Blue Cross
Blue Shield of Nebraska (Commercial) - Quick Reference, What You Need to Know...
Search Options
-
Previously, two search options were used, one for Subscriber and one for
Dependent.
-
Now, only a single search option is supported and requires the selection
of the Relationship Code.
For this reason, it is necessary for the inquiry to use either a
subscriber or dependent loop, depending
on the specified value of the relationship code.
1. Subscriber ID, Patient
Last Name, Patient First Name, Patient Date of Birth, and Relationship
to Subscriber.
-
No differences in the demographic information were identified.
Dates
-
Inquiry dates now reference a Plan Date
291 (DTP01) and are returned in a range format.
-
Date references for Eligibility 307, are
not returned.
-
This payer supports up to two years in the
past and date spans up to 90 days. No future dates are allowed.
Response Data
Benefits
The following information is based on a
generic Health Benefit Plan Coverage - 30 inquiry.

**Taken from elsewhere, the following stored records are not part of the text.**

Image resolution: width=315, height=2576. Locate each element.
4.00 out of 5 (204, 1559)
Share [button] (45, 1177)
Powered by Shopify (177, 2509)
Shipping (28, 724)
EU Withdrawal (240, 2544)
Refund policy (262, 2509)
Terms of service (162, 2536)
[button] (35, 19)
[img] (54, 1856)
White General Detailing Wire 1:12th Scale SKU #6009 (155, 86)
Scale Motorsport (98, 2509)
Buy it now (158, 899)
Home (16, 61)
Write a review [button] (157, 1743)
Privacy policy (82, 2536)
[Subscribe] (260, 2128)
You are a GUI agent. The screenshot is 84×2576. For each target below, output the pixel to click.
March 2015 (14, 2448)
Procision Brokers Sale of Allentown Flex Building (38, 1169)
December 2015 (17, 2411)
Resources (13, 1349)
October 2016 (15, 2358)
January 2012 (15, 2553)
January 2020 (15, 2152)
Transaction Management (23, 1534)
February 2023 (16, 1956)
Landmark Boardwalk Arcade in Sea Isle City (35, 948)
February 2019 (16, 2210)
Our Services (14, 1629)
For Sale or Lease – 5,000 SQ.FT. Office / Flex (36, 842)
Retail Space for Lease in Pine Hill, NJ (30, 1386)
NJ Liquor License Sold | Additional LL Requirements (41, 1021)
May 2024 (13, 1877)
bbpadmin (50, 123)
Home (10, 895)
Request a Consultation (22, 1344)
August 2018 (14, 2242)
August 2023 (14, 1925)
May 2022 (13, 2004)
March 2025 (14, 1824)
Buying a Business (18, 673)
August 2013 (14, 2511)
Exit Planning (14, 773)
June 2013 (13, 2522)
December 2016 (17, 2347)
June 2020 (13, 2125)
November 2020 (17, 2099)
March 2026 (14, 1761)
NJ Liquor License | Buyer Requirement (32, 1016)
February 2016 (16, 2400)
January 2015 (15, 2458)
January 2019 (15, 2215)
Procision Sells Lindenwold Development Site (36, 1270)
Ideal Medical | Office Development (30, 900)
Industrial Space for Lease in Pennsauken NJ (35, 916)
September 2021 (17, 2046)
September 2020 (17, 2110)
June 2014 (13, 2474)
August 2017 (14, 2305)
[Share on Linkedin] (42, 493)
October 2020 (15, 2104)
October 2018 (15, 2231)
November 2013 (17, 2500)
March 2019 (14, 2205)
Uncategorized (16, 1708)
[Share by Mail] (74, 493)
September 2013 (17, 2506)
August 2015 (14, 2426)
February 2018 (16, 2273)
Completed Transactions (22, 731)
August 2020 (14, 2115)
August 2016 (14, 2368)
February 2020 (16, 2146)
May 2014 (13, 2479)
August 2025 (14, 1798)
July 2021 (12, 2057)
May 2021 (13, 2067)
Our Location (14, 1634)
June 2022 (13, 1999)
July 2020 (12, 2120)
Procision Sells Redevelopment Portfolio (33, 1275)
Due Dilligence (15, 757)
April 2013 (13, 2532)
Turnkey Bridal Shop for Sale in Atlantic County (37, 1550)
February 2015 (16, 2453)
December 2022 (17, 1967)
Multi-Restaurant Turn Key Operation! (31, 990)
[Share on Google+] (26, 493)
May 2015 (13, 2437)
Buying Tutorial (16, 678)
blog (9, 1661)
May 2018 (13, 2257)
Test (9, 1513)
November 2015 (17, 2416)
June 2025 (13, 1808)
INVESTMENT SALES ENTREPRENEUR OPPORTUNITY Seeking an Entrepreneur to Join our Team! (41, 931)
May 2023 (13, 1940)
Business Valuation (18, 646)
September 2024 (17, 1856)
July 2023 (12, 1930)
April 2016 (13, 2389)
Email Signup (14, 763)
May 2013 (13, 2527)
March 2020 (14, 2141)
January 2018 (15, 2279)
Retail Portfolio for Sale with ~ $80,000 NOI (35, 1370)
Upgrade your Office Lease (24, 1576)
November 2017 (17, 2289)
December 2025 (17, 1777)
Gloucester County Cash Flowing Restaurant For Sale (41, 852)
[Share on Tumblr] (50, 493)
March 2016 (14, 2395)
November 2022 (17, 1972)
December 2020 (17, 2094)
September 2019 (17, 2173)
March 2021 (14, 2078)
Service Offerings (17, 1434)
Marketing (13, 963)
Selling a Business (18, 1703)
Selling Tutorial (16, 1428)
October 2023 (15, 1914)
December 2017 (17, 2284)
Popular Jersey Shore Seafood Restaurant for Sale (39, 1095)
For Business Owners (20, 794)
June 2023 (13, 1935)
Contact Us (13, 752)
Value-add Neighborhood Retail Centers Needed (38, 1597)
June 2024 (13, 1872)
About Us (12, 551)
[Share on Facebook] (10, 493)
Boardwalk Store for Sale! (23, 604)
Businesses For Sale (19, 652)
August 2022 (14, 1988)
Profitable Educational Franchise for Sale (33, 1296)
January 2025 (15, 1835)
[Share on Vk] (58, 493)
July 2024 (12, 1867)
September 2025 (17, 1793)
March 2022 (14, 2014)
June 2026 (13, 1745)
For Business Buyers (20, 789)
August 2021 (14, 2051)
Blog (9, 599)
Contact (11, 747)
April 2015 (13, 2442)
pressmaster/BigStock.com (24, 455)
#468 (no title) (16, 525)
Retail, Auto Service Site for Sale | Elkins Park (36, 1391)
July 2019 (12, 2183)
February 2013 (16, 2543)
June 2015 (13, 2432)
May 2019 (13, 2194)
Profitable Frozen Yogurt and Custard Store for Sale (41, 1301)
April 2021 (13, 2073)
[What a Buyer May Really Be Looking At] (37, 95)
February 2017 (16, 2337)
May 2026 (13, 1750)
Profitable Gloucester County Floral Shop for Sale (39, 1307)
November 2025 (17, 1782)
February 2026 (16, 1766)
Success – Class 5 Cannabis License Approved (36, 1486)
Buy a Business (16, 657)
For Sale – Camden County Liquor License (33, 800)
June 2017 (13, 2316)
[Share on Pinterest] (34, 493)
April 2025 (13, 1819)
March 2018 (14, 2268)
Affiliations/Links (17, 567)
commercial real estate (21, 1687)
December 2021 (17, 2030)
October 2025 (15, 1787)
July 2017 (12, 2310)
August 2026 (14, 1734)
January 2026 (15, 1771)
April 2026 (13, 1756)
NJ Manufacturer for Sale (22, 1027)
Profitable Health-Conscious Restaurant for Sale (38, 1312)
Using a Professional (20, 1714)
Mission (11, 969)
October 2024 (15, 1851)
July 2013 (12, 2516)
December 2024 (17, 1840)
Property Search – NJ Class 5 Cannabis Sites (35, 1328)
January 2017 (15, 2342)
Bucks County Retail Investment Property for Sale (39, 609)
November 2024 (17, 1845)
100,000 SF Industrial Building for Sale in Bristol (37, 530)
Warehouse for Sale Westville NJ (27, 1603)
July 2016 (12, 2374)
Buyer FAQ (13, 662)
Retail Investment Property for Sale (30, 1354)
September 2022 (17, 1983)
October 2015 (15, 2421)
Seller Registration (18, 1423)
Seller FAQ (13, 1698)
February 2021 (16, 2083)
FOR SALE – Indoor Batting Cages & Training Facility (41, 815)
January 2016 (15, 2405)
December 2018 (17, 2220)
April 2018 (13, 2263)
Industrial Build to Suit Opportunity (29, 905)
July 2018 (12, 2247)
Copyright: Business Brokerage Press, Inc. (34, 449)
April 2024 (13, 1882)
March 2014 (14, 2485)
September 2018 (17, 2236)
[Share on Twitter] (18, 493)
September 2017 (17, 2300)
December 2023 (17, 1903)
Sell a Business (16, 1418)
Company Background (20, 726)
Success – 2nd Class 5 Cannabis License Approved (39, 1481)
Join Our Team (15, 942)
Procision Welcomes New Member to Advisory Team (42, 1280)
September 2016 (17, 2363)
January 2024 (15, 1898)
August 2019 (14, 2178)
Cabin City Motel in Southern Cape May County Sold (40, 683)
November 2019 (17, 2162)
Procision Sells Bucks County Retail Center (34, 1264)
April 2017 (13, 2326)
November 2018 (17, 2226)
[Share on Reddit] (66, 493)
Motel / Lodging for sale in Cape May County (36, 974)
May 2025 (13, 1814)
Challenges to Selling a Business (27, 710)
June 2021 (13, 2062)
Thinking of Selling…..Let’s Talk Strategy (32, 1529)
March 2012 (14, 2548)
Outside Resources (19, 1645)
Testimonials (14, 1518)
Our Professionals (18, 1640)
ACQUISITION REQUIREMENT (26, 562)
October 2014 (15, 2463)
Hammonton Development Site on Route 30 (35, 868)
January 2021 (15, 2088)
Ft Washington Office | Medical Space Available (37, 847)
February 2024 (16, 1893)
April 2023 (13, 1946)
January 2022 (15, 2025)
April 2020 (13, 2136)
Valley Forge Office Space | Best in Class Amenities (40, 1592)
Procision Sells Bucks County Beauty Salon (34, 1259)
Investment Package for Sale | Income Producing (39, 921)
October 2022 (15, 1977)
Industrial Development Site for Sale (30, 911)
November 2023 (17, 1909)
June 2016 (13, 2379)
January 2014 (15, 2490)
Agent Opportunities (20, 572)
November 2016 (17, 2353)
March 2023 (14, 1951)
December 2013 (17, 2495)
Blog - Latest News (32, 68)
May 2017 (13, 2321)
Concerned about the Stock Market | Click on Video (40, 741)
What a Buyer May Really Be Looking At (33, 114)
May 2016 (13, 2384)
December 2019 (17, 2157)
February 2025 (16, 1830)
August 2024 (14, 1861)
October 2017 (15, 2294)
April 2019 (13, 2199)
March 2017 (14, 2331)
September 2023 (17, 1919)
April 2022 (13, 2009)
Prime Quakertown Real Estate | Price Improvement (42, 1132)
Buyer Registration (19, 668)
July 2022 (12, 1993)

This payer may support other service type codes.
-
Basically, no major restructuring of the response exists. However,
this payer has added service types
and cleaned up some of the message text as an improvement.
-
The
response now includes added service types and benefit information
for Chiropractic - 33,
Hospital Inpatient 48, Hospital Outpatient 50, Hospital
Emergency Medical 52, Pharmacy 88,
Professional Physician Office Visit 98, Physician Office Visit
Sick BY, Physicians Office Visit Well BZ,
Mental Health MH, and Urgent Care UC.
-
For
benefit description (EB*D), the text Benefit Amount: 0 is not
being sent.
In other words, the data is not codified.
-
For
some plans, benefit information is returned when the benefits are
the same for both an
In Plan and Out of Plan Network, or when a Plan Network benefit does
not apply.
This may occur regardless of the In Plan or Out of Plan Network
designation (EB12=W).
In other words, they use W for in and out of network on a few
plans.
Disclaimer
This document is not intended to identify every scenario that may be
presented in the payer response.
It should
also be noted, that the payer response may vary depending on the search
criteria used in the initial inquiry.
Some content
is no longer returned in the X12 5010 271 response. In a similar fashion,
some content has been
modified and
new response information may be returned. Information that appeared
consistent between the
4010 and 5010
responses was not presented in this document.